Un año después de la “administrada flotación” cambiaria

Estamos cumpliendo un año desde que el Banco Central tomó el manejo del tipo de cambio por sus manos.
De hecho, desde abril de 2014 empezó a administrar por diez meses el valor del colón frente al dólar, y de forma oficial desde febrero pasado, luego de la presentación del Programa Macroeconómico.
Pasamos a un nuevo régimen cambiario, con el sistema de flotación administrada, donde, en teoría, el mercado debería ser el que defina el tipo de cambio, pero en lugar de eso, tenemos una “administrada flotación”, donde se podría decir que es el Banco Central el que al final flota de forma sucia la divisa.
Esto le ha dado al colón estabilidad, no se observan desde hace un año fuertes volatilidades en el tipo de cambio, incluso existen marcadas fuerzas hacia la apreciación, lo que le da mucha tranquilidad principalmente a los deudores.

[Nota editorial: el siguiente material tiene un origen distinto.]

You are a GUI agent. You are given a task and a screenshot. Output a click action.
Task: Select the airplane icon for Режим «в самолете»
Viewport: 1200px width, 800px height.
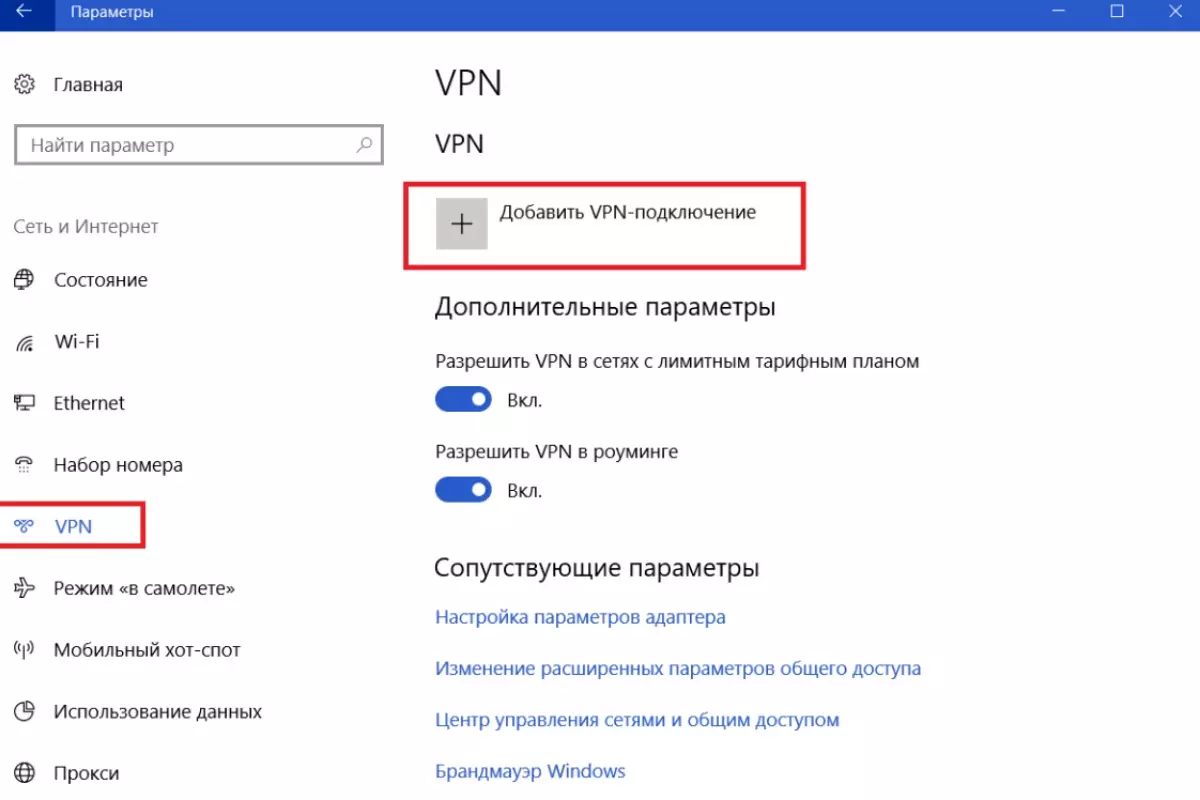click(24, 588)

El Banco Central ha entregado una especie de “seguro” para aquellos que están endeudados en moneda extranjera —o lo quieren hacer—, ya que el riesgo parece que lo han asumido casi en su totalidad.
Hay quienes piensan que a pesar de que ya no existe el sistema de banda cambiaria, la autoridad monetaria está defendiendo un tipo de cambio de estabilidad en la cual se encuentra ahora, que podría ser entre los ¢530 y ¢540 por dólar.
Se debería dejar flotar más la moneda, ver qué pasa con un tipo de cambio real, que sea llevado por el mercado y que en situaciones de volatilidad abruptas el Banco Central intervenga, ya sea comprando para evitar apreciaciones o vendiendo dólares para que no suba mucho la divisa.
Así se dejaría ese “seguro”, los deudores tendrían más riesgo y no crecería tanto el crédito en moneda extranjera, preocupación latente del Banco Central desde hace dos años.
Esto principalmente para preparar al mercado, pensando en los años venideros, donde el país ya no contará con eurobonos que traigan $1.000 millones al año a la economía nacional, o que salgan dólares del país, por el aumento de tasas de interés de Estados Unidos, buscando mejores rentabilidades.
Hoy el Banco Central se siente muy cómodo porque tiene $8,3 mil millones en reservas internacionales, que le dan margen de acción para defender el tipo de cambio.
No obstante, la autoridad monetaria debería de estar pensando en las acciones, si las condiciones del mercado cambian, y cuáles serán sus respuestas a partir de 2016, viendo los aspectos negativos que tienen respecto al déficit suyo, el del país y otras fuerzas macroeconómicas.